Пять белых роз. Каждый вторник – ровно пять. Длинные стебли, тугие бутоны, ни одного надломленного лепестка. Он клал деньги на прилавок, забирал цветы и уходил. Ни слова. Ни кивка. Даже сдачу не брал.
Я работала в цветочном ларьке у вокзала. Два года, хотя планировала на пару месяцев – пока не найду нормальную работу. Нормальная работа не находилась. А ларёк никуда не делся. И я – вместе с ним.
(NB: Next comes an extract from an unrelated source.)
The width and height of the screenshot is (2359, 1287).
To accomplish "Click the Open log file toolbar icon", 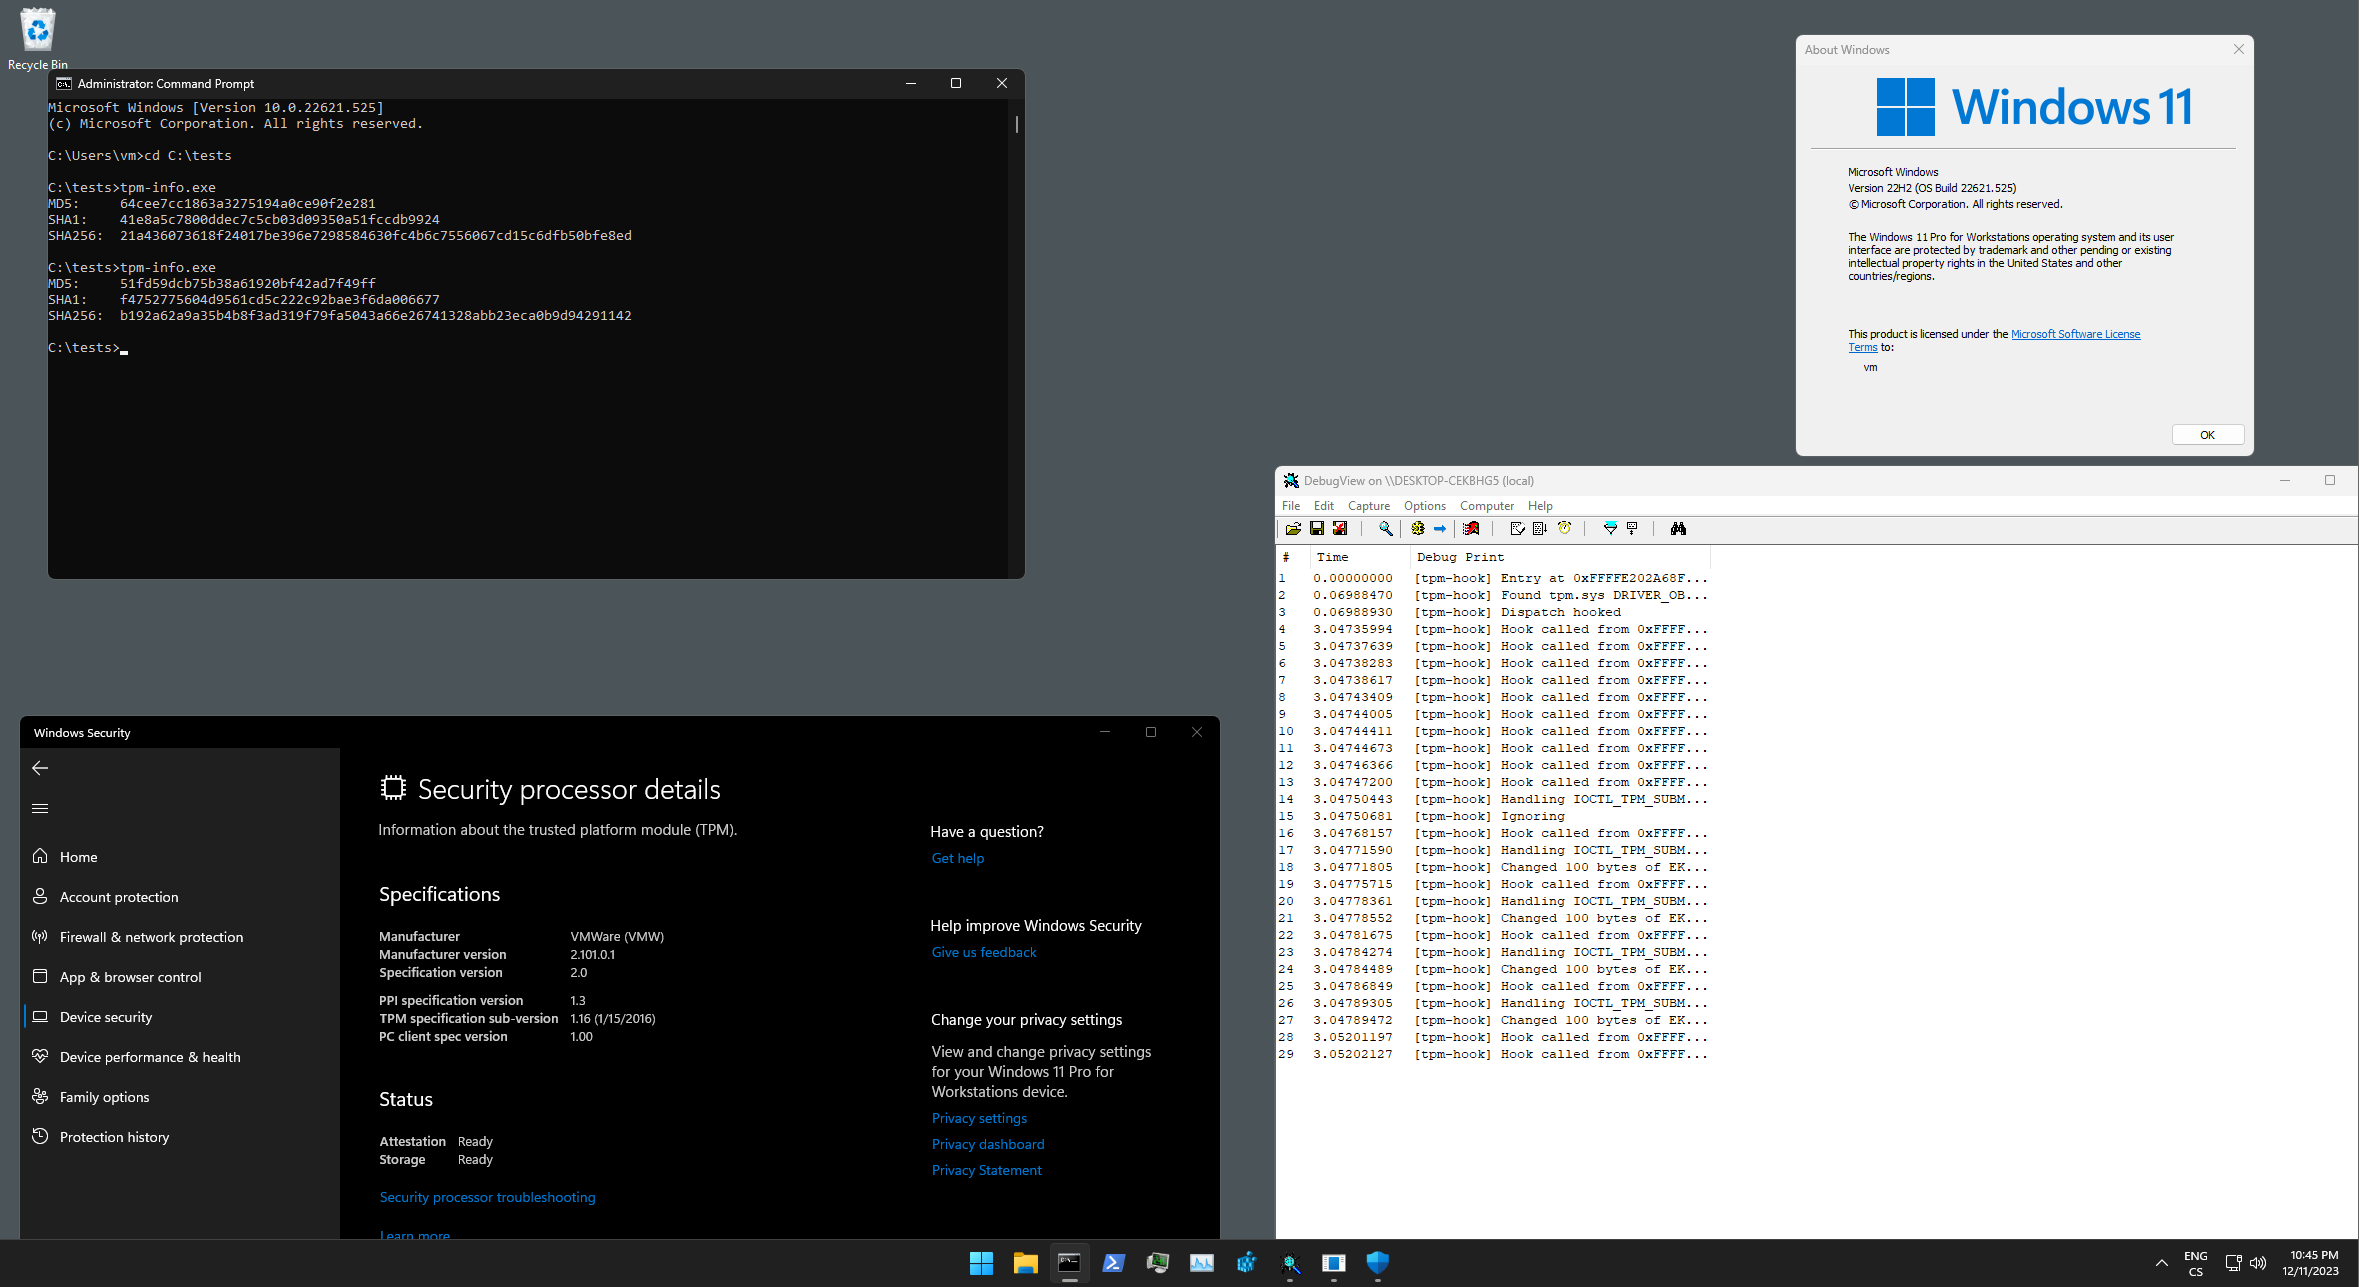I will (1293, 529).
Снимала однушку в пяти минутах от вокзала – так было проще обманывать себя, что это ненадолго. Утром просыпалась, натягивала куртку, шла через дворы. Открывала ларёк, раскладывала ведра с букетами, протирала стекло. Торговля шла вяло. Розы брали по пятницам. Гвоздики – перед праздниками. Хризантемы – когда кто-то умирал.
А он приходил по вторникам.
Я заметила его на третий раз. До этого мужчина с розами был просто мужчиной с розами – клиенты сливаются, когда стоишь за прилавком по девять часов. Но на третий раз я обратила внимание. Те же пять штук. Тот же белый цвет. То же время – без четверти шесть. Пальто застёгнуто на все пуговицы до горла, даже когда на улице было тепло. Ни одной небрежной детали. Ни расстёгнутого ворота, ни сдвинутого шарфа. Будто собирался на что-то важное.
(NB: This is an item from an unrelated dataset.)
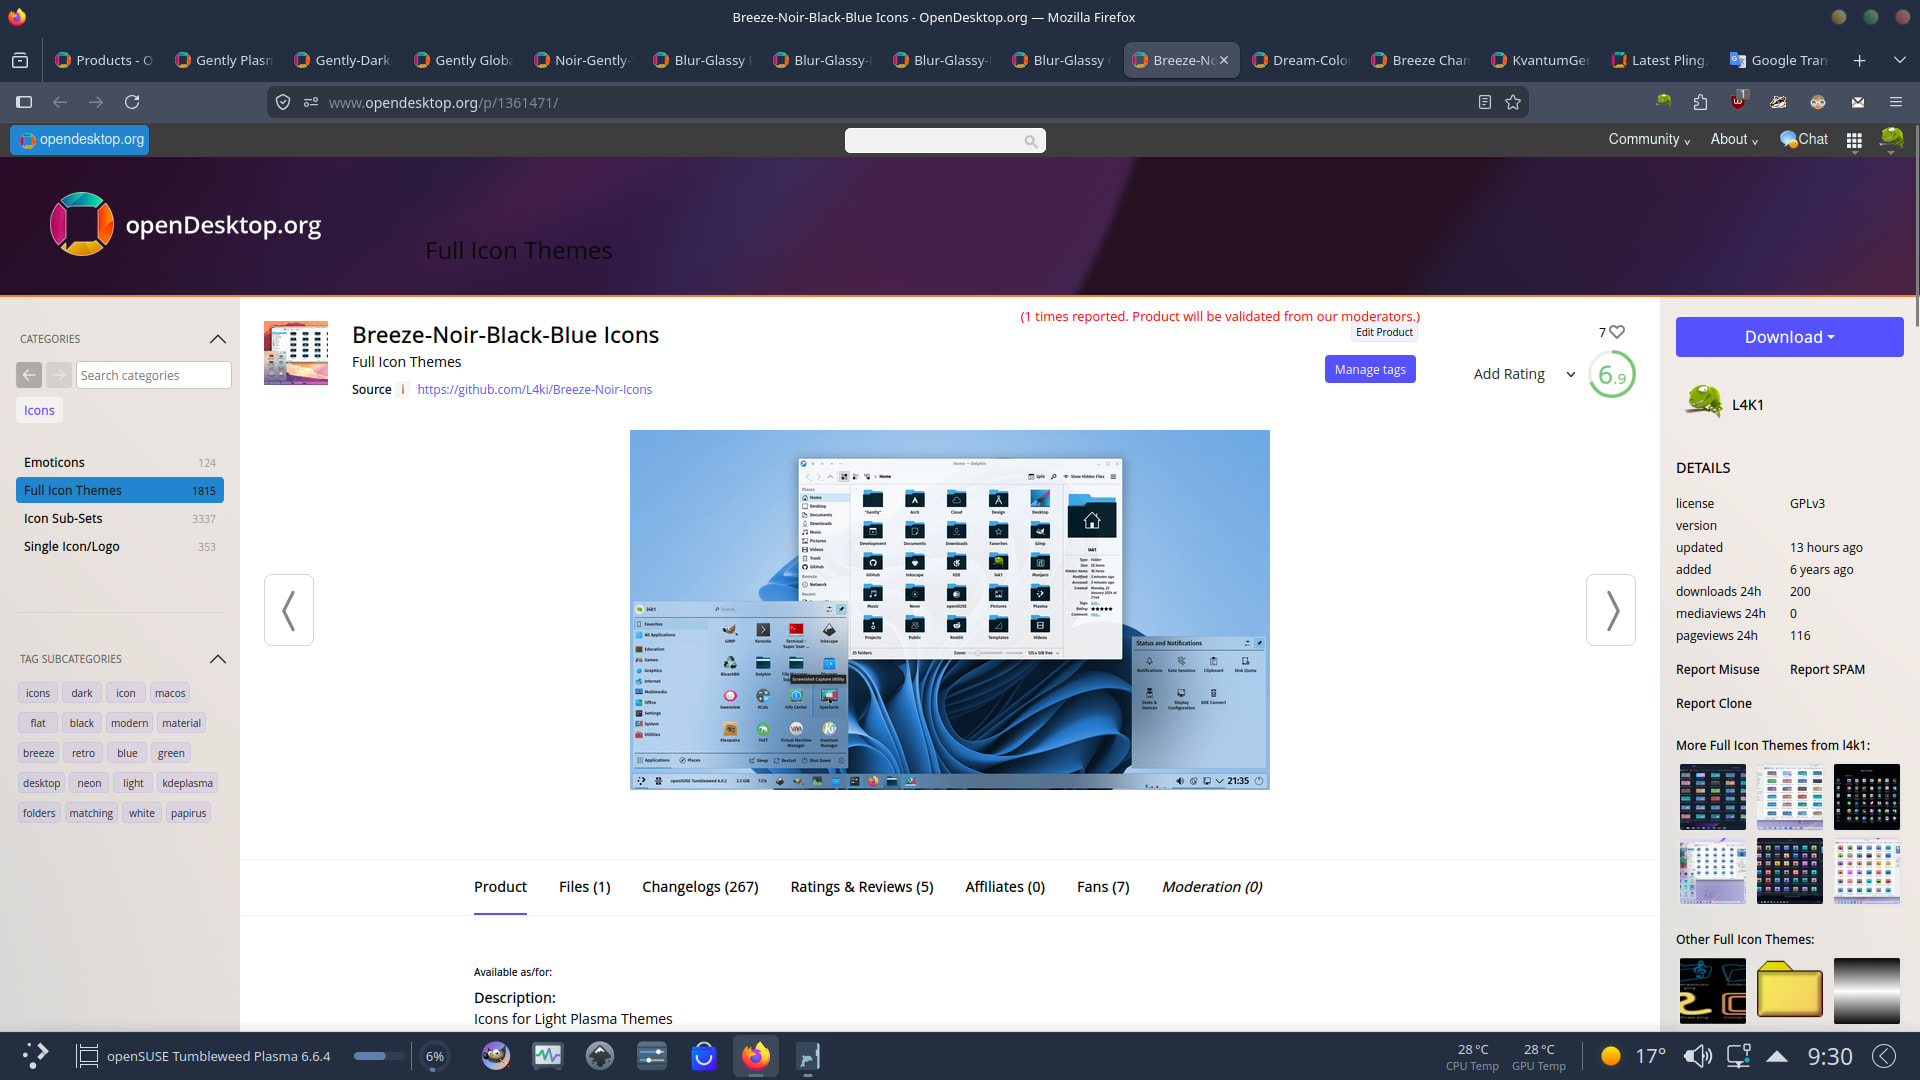Screen dimensions: 1920x1080
Task: Bookmark this page with the star icon
Action: click(1513, 102)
И ещё – кожа под глазами. Тонкая, синевато-серая, будто бумага, которую долго держали на свету. Такая бывает у людей, которые давно не спят как следует.
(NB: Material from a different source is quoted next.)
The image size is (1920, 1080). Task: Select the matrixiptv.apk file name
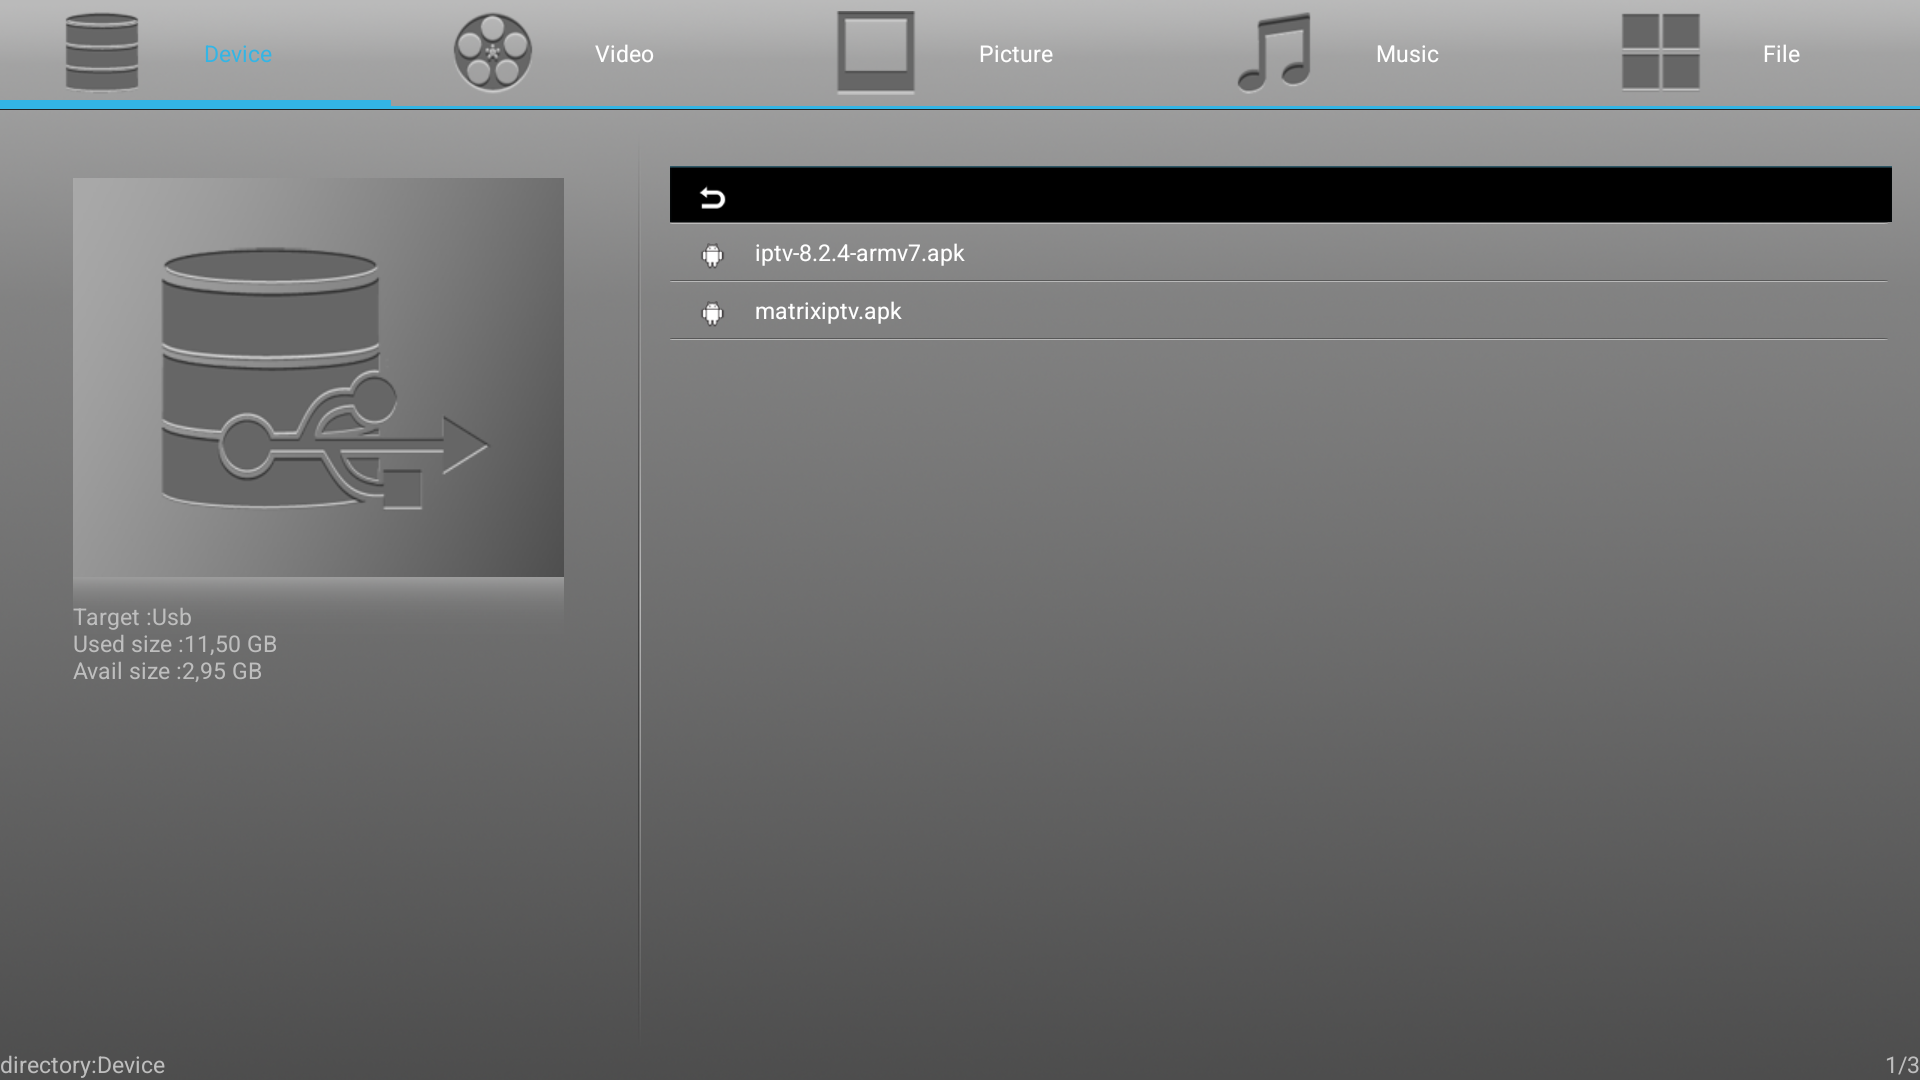(x=827, y=311)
Ему было под пятьдесят. Может, чуть меньше. Но выглядел так, словно устал быть старше, чем есть.
Шесть месяцев. Каждый вторник. Я даже перестала заворачивать – просто доставала из ведра готовый набор. Он ни разу не попросил другой цвет. Ни разу не сказал «добрый вечер». Ни разу не задержался у прилавка дольше тридцати секунд.
Иногда мне казалось, что я его придумала. Что это такой вокзальный призрак – появляется раз в неделю, молча забирает цветы и растворяется в толпе. Но деньги на прилавке были настоящие. И то, как он касался стеблей – коротко, осторожно, стараясь не помять лепестки, – тоже.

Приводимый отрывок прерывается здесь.